No próximo sábado (23 de outubro), o Instituto Moreira Salles inaugura, em sua sede de São Paulo, a exposição Constelação Clarice. A mostra investiga a poética da escritora Clarice Lispector (1920-1977), identificando temas e recursos estéticos presentes em sua produção. Em diálogo, são exibidas obras de 26 artistas visuais mulheres, que atuaram na mesma época de Clarice, entre as décadas de 1940 e 1970. No conjunto, há trabalhos de Maria Martins, Mira Schendel, Fayga Ostrower, Lygia Clark, Letícia Parente, Djanira e Celeida Tostes, entre outras.
A mostra reúne ainda aproximadamente 300 itens, incluindo manuscritos, fotografias, cartas, discos e matérias de imprensa, entre outros documentos do acervo pessoal da autora.

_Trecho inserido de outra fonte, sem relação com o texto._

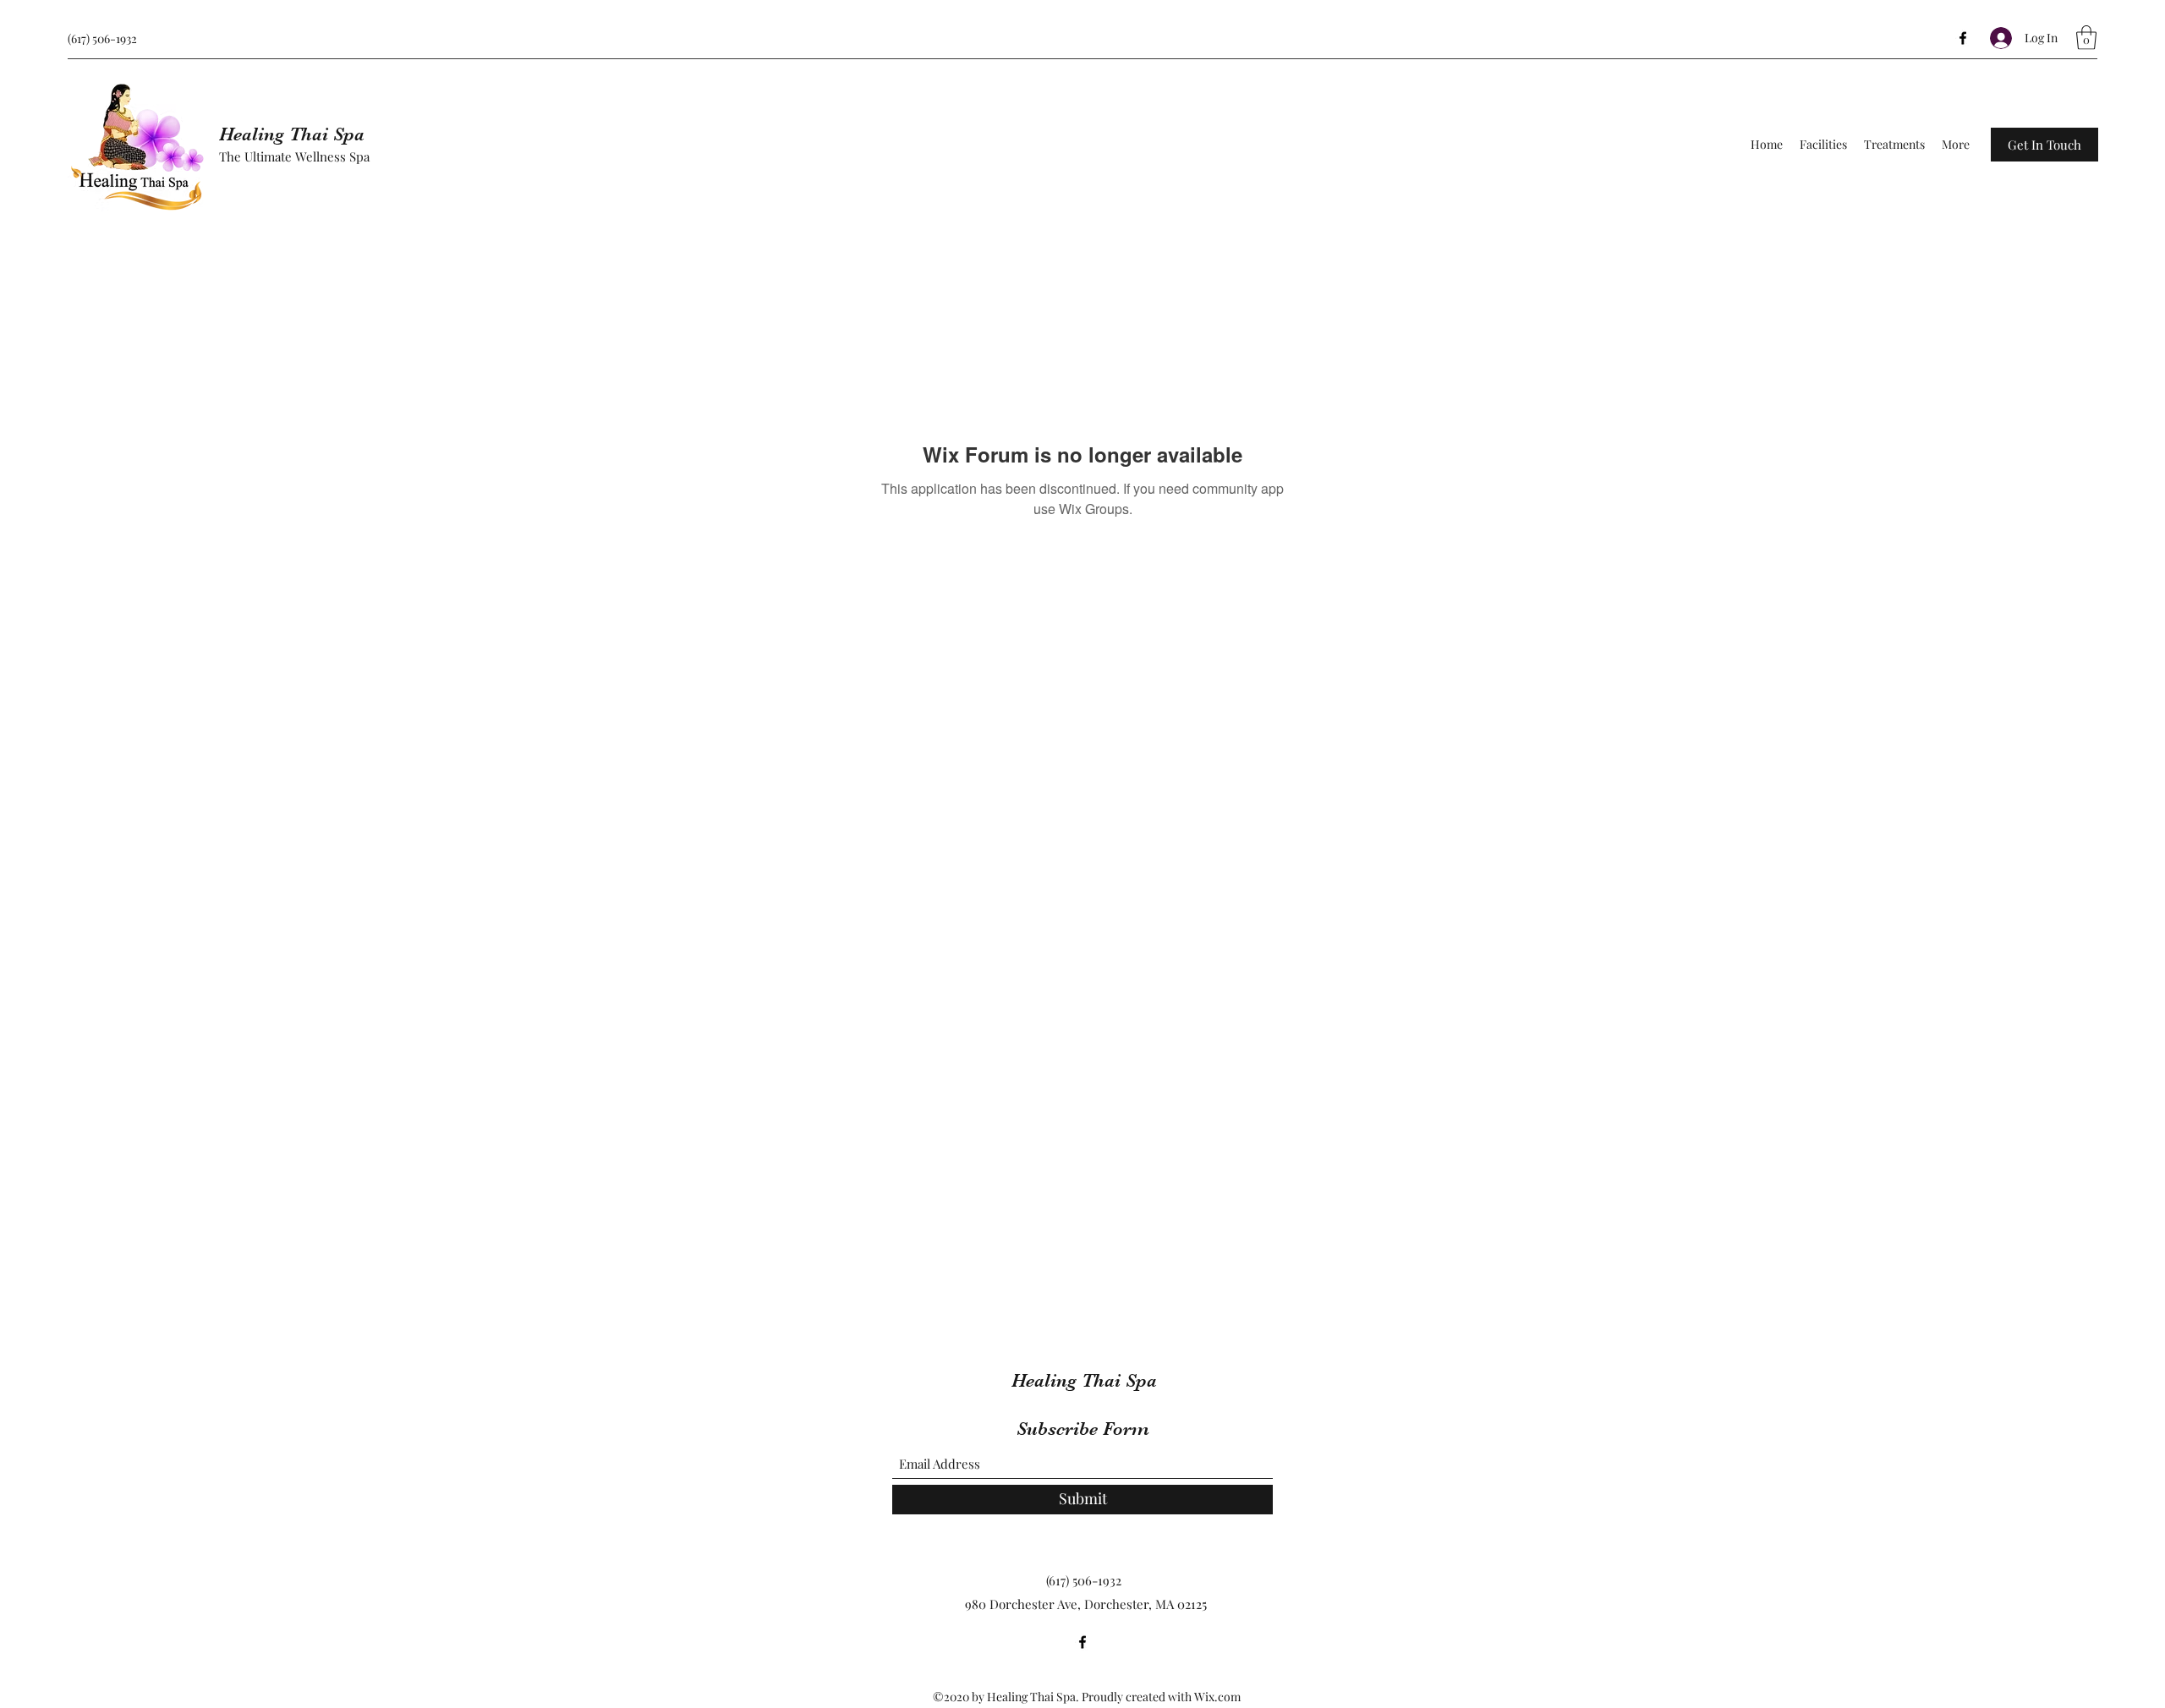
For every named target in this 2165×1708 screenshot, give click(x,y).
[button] (2086, 37)
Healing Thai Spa (291, 134)
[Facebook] (1962, 38)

A curadoria é do poeta Eucanaã Ferraz, consultor de literatura do IMS, e da escritora e crítica de arte Veronica Stigger. A entrada é gratuita, com agendamento prévio pelo site
Ocupando dois andares do IMS Paulista, a exposição celebra a obra e o legado de Clarice, cujo centenário foi comemorado no ano passado. Nome fundamental da literatura brasileira, a autora também nutria grande interesse pelas artes visuais, expresso tanto em sua incursão pela pintura, na década de 1970, quanto pela presença de personagens artistas em seus livros. Diante dessa proximidade, quais conexões seria possível estabelecer entre a produção textual de Clarice e as obras de mulheres que, no mesmo período, marcaram a história da arte brasileira? Como seus modos de criação se relacionam?

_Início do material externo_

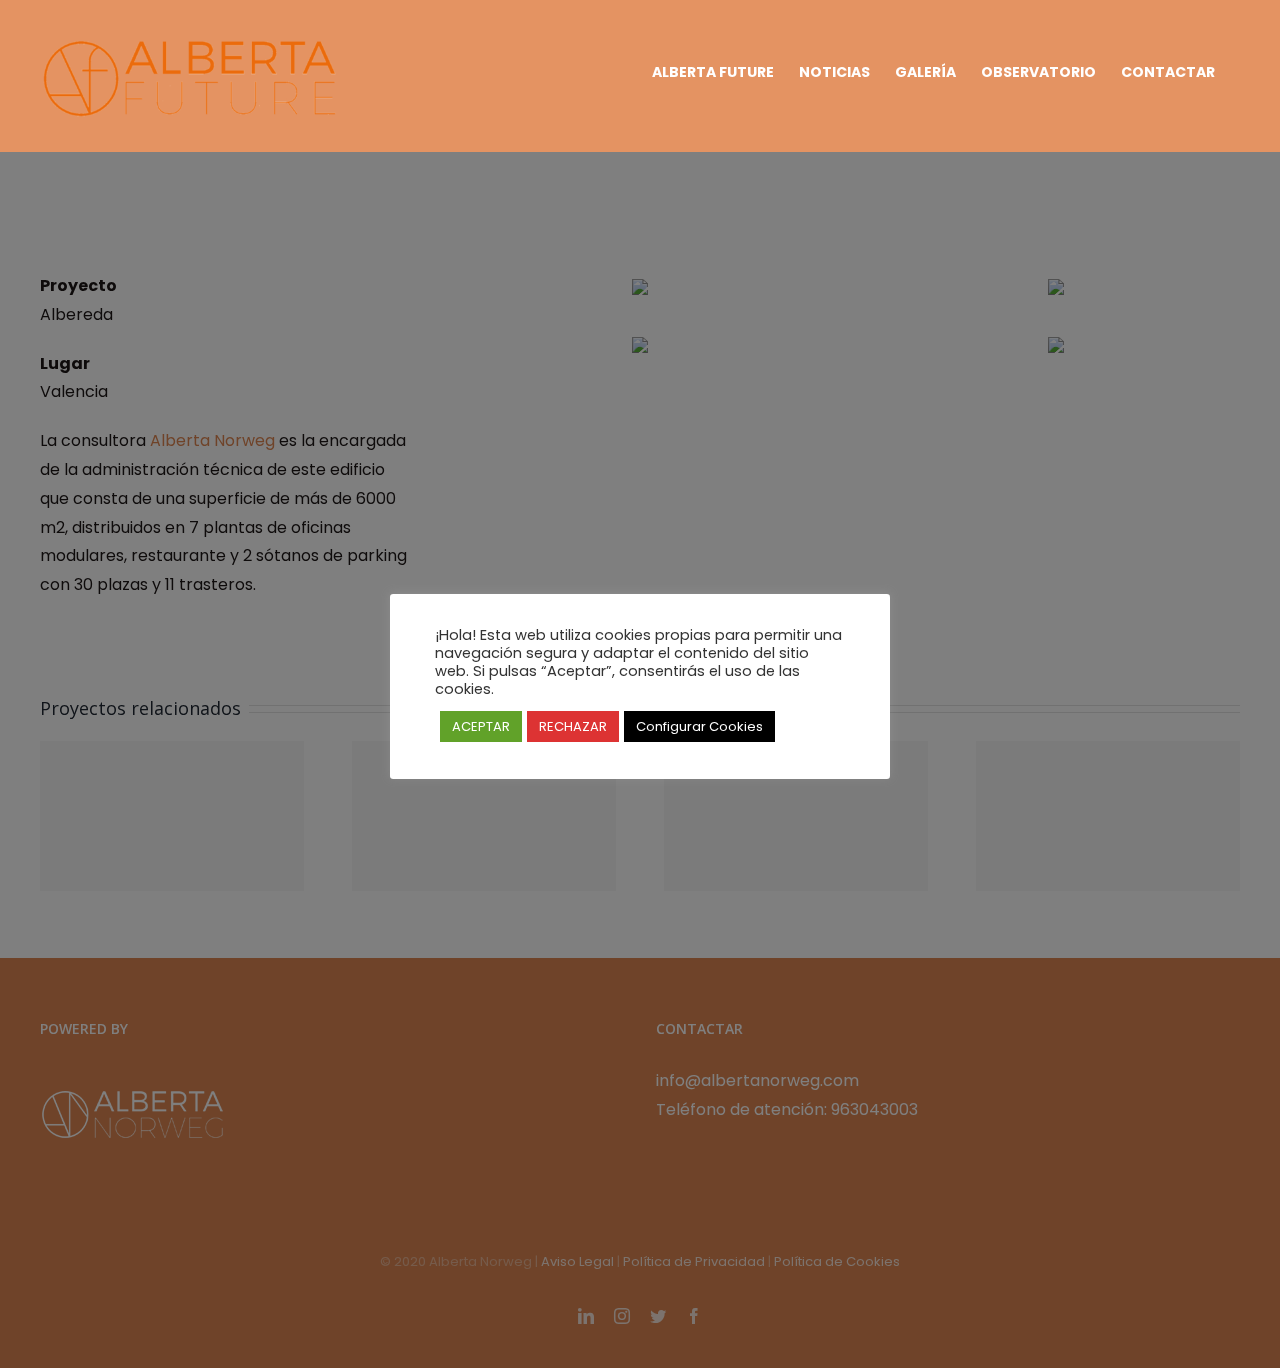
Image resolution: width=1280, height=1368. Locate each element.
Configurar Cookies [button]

Para criar essas interlocuções, a curadoria adotou o conceito de constelação, presente no título e na expografia da mostra. Em 11 núcleos, são apresentados trabalhos em diversos suportes, como escultura, pintura, desenho, fotografia e vídeo. As obras das artistas estão sempre em diálogo com trechos de textos de Clarice, formando uma teia de novos significados, como apontam Ferraz e Stigger: “Por meio da aproximação propiciada por Clarice, ganha lugar uma compreensão renovada e mais complexa daquele momento da arte brasileira. Por outro lado, a partir dessa constelação entre os trabalhos plásticos e a escrita, também a literatura de Clarice aparece sob nova óptica.”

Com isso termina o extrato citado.